During the three month trial, some of the testimony was jarring, 75 kindergarteners shared one toilet in the Panther Valley School District.

After the trial and a year’s worth of deliberation concluded this past February, Republican Judge Renee Cohn Jubelirer of the Commonwealth Court declared our current system of funding public schools to be “unconstitutional.” Considering the heavy reliance on local property taxes, Judge Jubelirer noted, “Students who reside in school districts with low property values and incomes are deprived of the same opportunities and resources as students who reside in school districts with high property values and incomes.”

In other words, the kids in the richer districts had a better education than kids in the poorer districts. But she wasn’t just speaking of urban school districts like that of Philadelphia, for this lawsuit had been filed in 2014 by six Pennsylvania school districts: William Penn, Greater Johnstown, Lancaster, Panther Valley, Shenandoah Valley, and Wilkes-Barre Area, as well as the Pennsylvania Association of Rural and Small Schools (of which all Adams County public school districts are members), the NAACP-PA State Conference, and a group of public school parents.

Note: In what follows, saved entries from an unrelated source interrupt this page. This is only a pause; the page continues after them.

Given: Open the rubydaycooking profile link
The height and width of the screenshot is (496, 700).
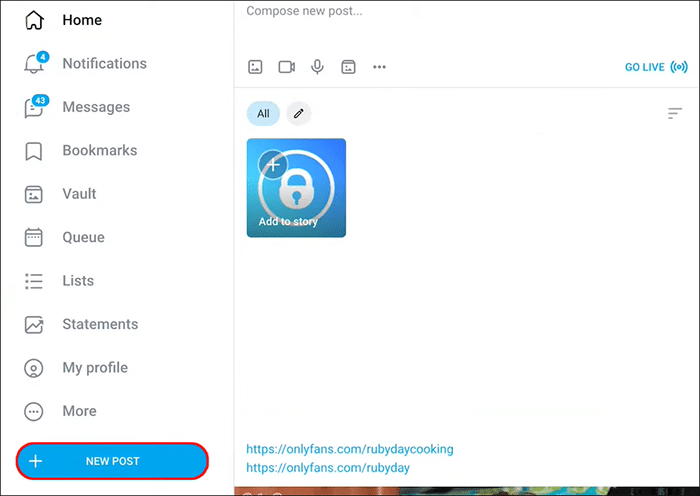Looking at the screenshot, I should click(349, 449).
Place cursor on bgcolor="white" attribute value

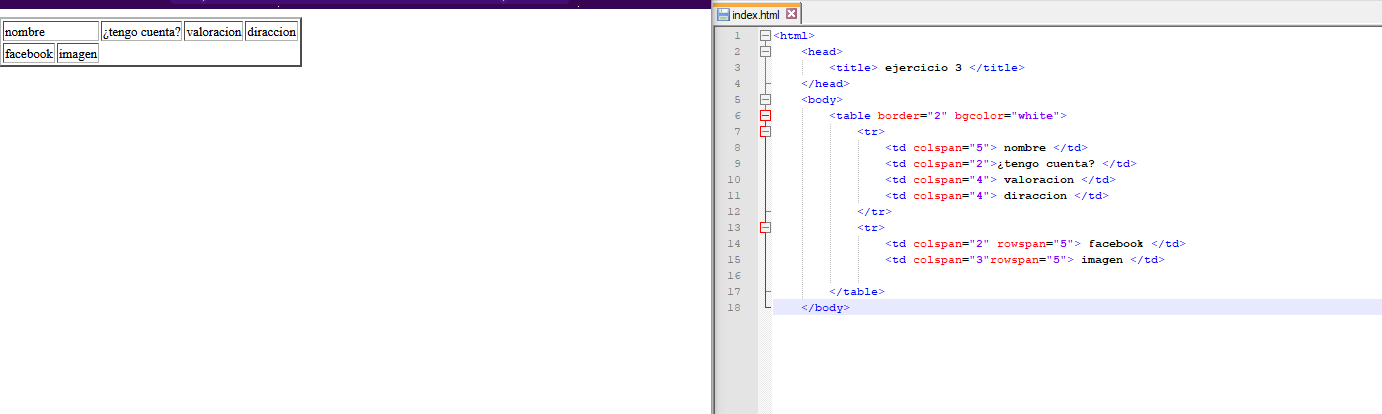(x=1038, y=116)
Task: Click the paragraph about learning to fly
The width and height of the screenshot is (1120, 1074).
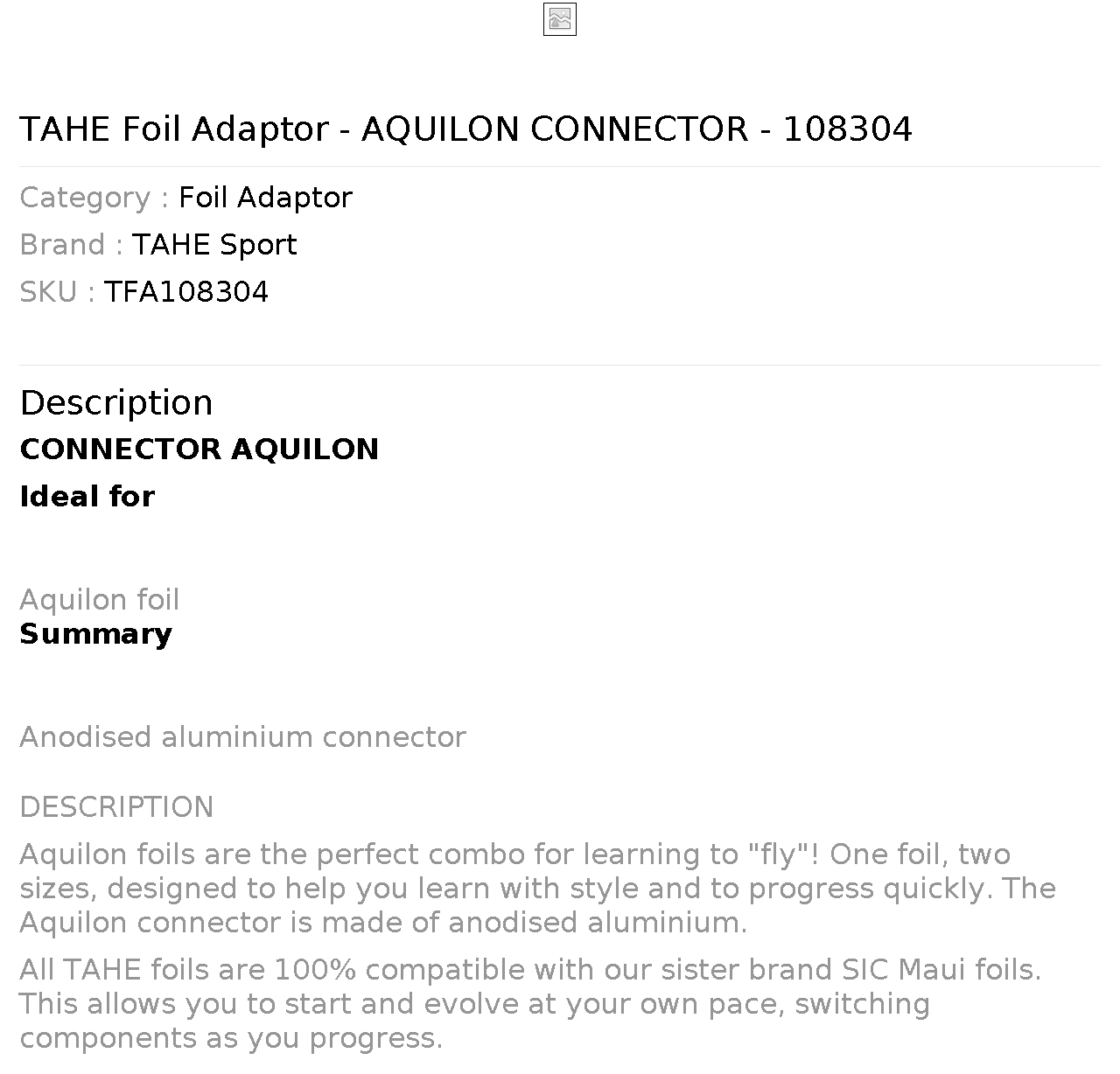Action: (537, 889)
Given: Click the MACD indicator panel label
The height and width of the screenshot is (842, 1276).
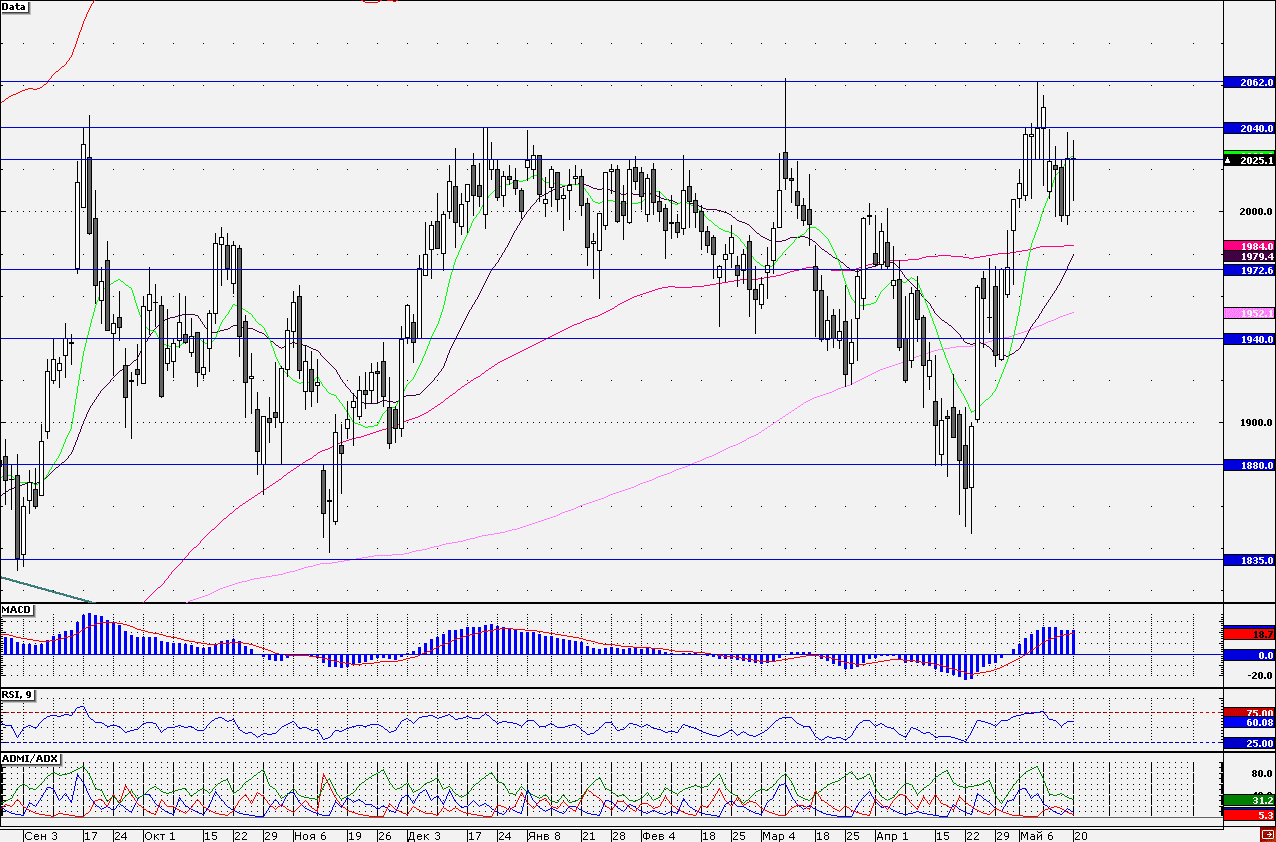Looking at the screenshot, I should tap(16, 609).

Ask any retiree on a fixed income how much they enjoy paying more in property taxes to fund public education and you’ll hear their painful reality. From the rising costs of medications, to the increases in county and municipal property taxes, to the recent price gouge of eggs, living on a fixed retirement income is a constant juggle of meeting some needs and forgoing others. And yet, every year school districts across the commonwealth must create and approve a budget for the next school year, often raising the millage on property taxes to meet educational needs like those of security, a reading specialist, math interventionists, etc.

This year, for example, Conewago Valley School District estimates that for every $100K of assessed property, the increase in property tax, should the full index be approved, would be $81.67. While hardly anyone would disagree that schools need to be more secure, especially in the face of recent school shootings, or that students emerging from the pandemic need more reading and math support, paying increased property taxes is difficult.

Since unconstitutionality cannot possibly continue, public education must be better funded, and increased state funding is how it can happen. Therefore, Pennsylvania retirees are in the unique and powerful position to demand legislation that impacts others far more than would impact themselves. By increasing income taxes, sales taxes, and business-related taxes to “Level Up” (the specific term used for this funding) those students who currently suffer an unequal access to educational resources, the needed public school funding would not be so much on the backs of the property owners on a fixed retirement, but spread among a vast number of working adults, including renters and business owners. In fact, many of those working adults, renters, and business owners are exactly the people who enroll students in the school districts to begin with.

By calling on our legislators, Pennsylvania retirees not only help themselves, but recoup state funding that has been eroded by our General Assembly since 2011. If all public Adams County school districts were to receive adequate state funding, including an increase of Level Up funding to basic education, Conewago Valley School District would receive $15.5M, Bermudian Springs School District would receive $8.1M, Littlestown Area School District would receive $5M, Upper Adams School District would receive $9.2M, and Gettysburg Area School District would receive $4.8M, per year. (Since Fairfield Area School District is considered “adequately funded” for basic education funding, it is not included, but all Adams County public school districts are considered “inadequately funded” for Special Education. Additionally, Pennsylvania needs to lift its moratorium on new public school facilities construction funding, called PlanCon. However, those topics are op-eds for another time.) You can find this information on handy fact sheets about your school district, as well as which school districts State Senator Douglas Mastriano, and State Representatives Dan Moul and Torren Ecker represent, by scrolling to the bottom of this page: https://paschoolswork.org/school-district-data/

And if we can convince our legislators to increase Level Up funding before they approve the state budget at the end of June, even better. Advocacy days by Zoom or in Harrisburg are sponsored by several education groups around the state, including the one linked above which made the handy fact sheets, so you don’t have to go it alone. What kind of difference can proper Level Up funding make? Ask the property owners in the Allentown School District who, for the first time in five years, are budgeted with no new school taxes.

Or do nothing, and flush away an opportunity to save money.

Beth Farnham is a guest writer for the DFA Education Task Force. She is a stay-at-home parent in Conewago Township where she lives with her husband, their two children, their dog, and their cat, but no more goldfish.